To complete the work, Van Ingen had the help of two assistants, C.T. Berry and Ira Remsen. During two visits to Panama in 1914, they made charcoal sketches of the canal site and of the construction work. Van Ingen then painted the murals on separate panels in his New York studio. The panels were shipped to Panama and installed over a 3-day period in January 1915 under the artist’s personal supervision. The paintings have the distinction of being the largest group of murals by an American artist on display outside the United States. W. Goethals is credited with having the foresight to ensure that a record of the monumental labour involved in the building of the canal was preserved in this art form, so that all who come after might not only marvel at what was accomplished, but would also appreciate the sheer commitment of the workers and all who have been involved, throughout the years, in its operation and administration.
The murals were restored in 1993 by art conservator Anton Rajer, of Madison, Wisconsin. During the conservation effort, over 22,000 cotton swabs were used to clean the murals of dirt and grime, as well as old over-paint that was covering many areas of the mural. Today the murals can be seen in the Panama Canal Administration Building.

The Path Between the Seas

In 1977 the noteworthy historian and author David McCullough wrote The Path Between the Seas: The Creation of the Panama Canal, 1870 – 1914. His history on the Panama Canal is a brilliant and in-depth telling on the vision and size of the project.
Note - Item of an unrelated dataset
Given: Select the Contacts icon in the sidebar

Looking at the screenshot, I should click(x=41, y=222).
Book Cover of First Edition, 1977

McCullough covers lesser known information such as the story of how tens of thousands of French families invested their life savings in the stock of a company that had no plans for the actual canal, very little good data of conditions on the isthmus, no idea of the amount of earth required to be removed, and no budget that would pay for the grand adventure. After spending the 1870s and 1880s mired in the jungle, losing tens of thousands to disease and accident, and raising increasingly more expensive capital in desperate gambles to stay afloat, some of the project leaders were consequentially shadowed by shame, ignominy and were even jailed.
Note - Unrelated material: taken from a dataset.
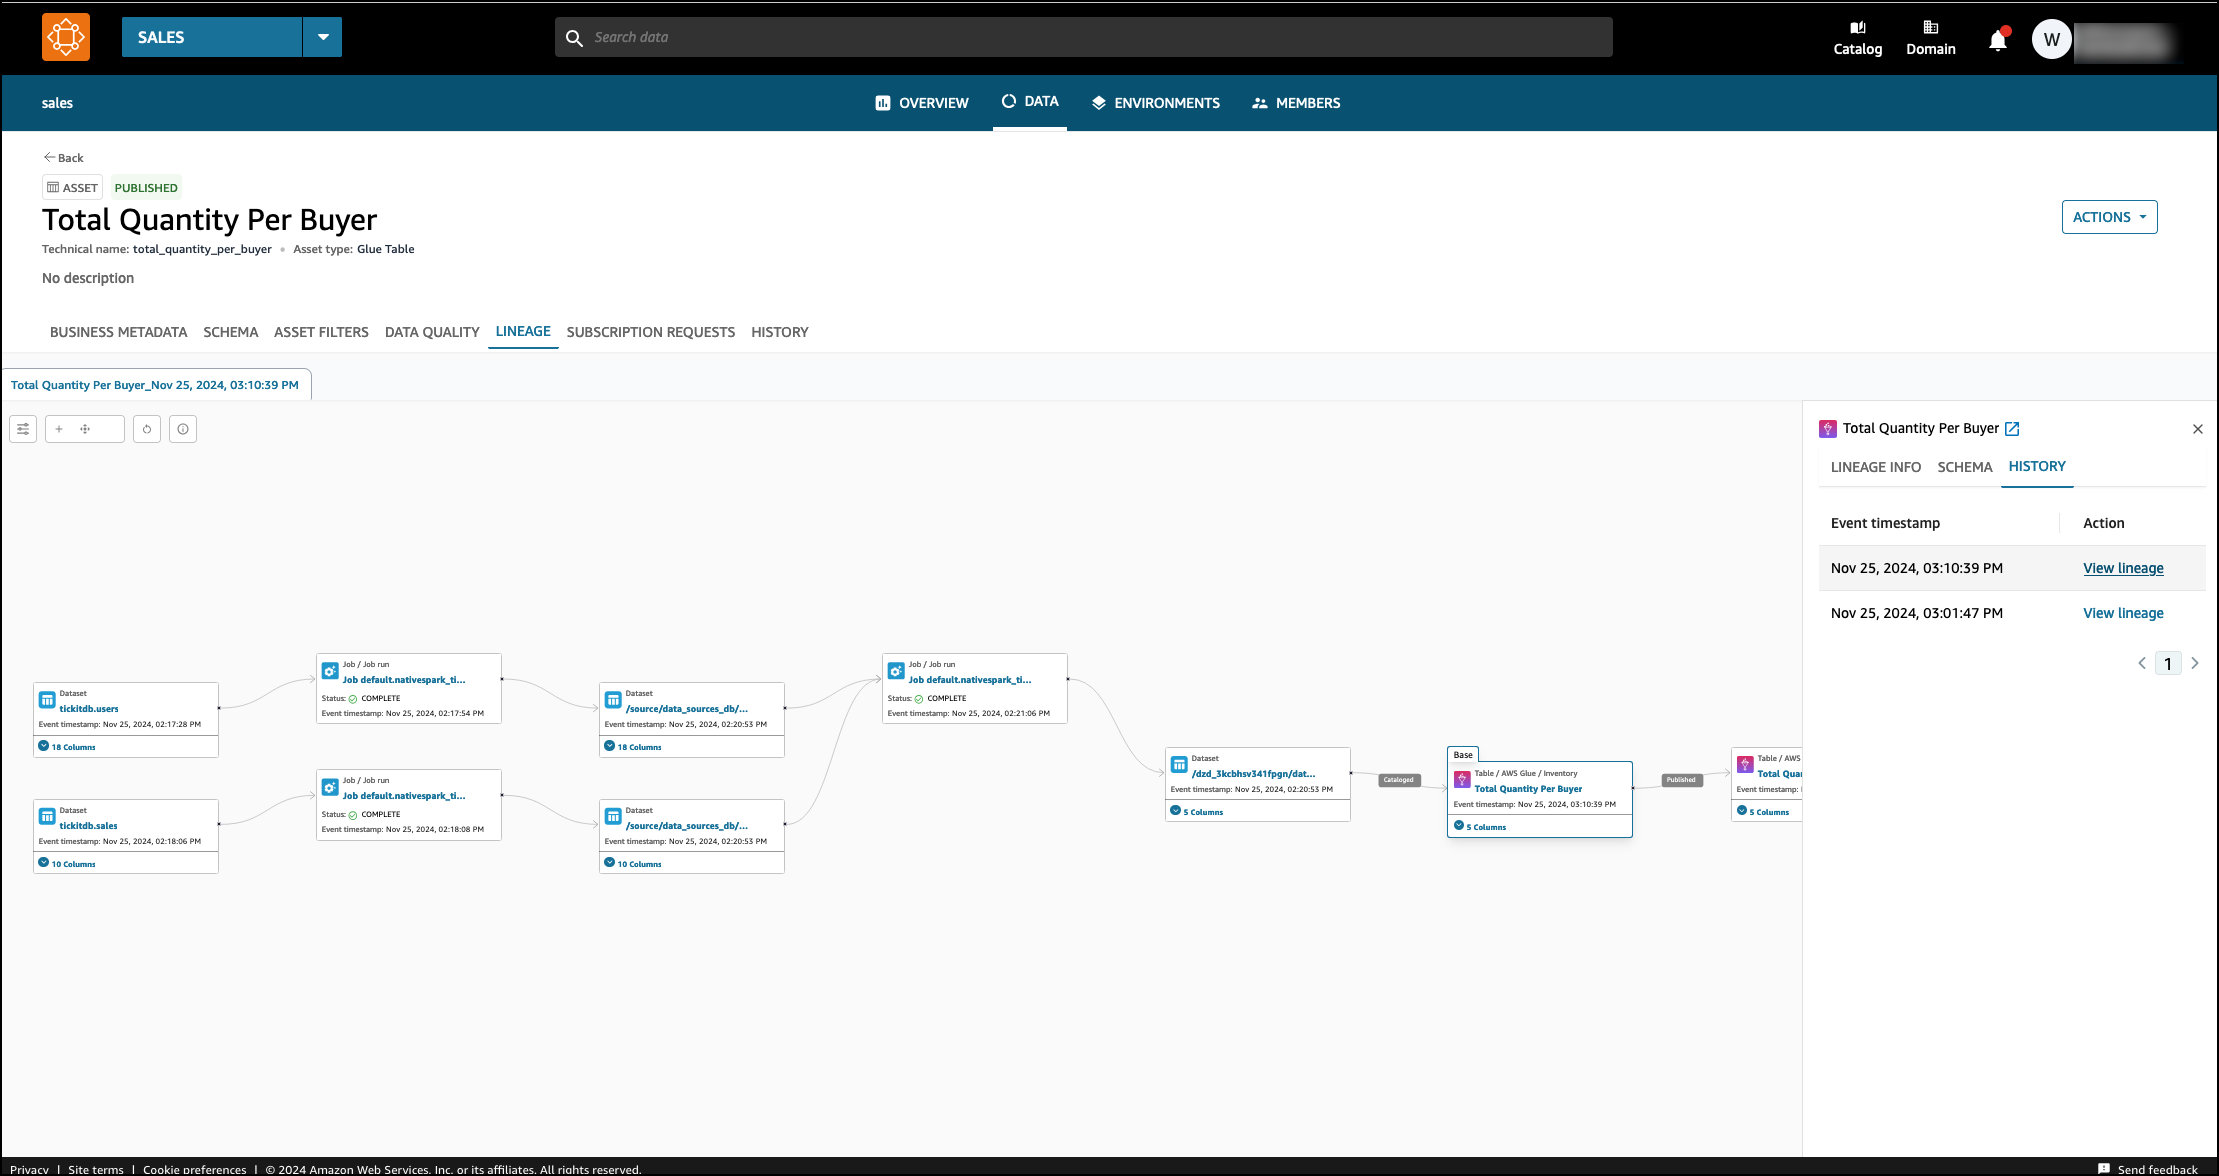Viewport: 2219px width, 1176px height.
Task: Open lineage graph filter settings icon
Action: click(x=23, y=429)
Evidence strongly suggests that US president Theodore Roosevelt made a revolution in Panama to win the then Colombian province away from a country that could not come to terms with the United States on acquiring the rights to dig the canal. He then ensured, through the use of highly skilled and able administrators, that the organization, logistics, financing and authority existed to make what for years stood as the world’s largest construction effort. The success also greatly rested on William Crawford Gorgas and his partially successful efforts to battle disease: yellow fever, malaria and a host of others illnesses that had cost upwards of 200 of every thousand the French employed a generation earlier.
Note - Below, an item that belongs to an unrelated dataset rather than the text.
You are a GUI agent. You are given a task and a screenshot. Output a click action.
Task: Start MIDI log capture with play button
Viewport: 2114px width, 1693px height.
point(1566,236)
McCollough brings scores of fascinating personalities to light and tells of the financial and great political battles that attended all of the stages of the canal effort. The engineering and workings of the canal are simply and clearly laid out and the important efforts to improve sanitation and fight the mosquito borne diseases are succinctly explained. He perfectly illustrates how that age relied more upon enthusiasm, idealism and optimism in the pursuit of grand efforts than todays’ much more careful and measured era. The Path Between the Seas won the U.S. National Book Award in History, the Francis Parkman Prize, the Samuel Eliot Morison Award and the Cornelius Ryan Award.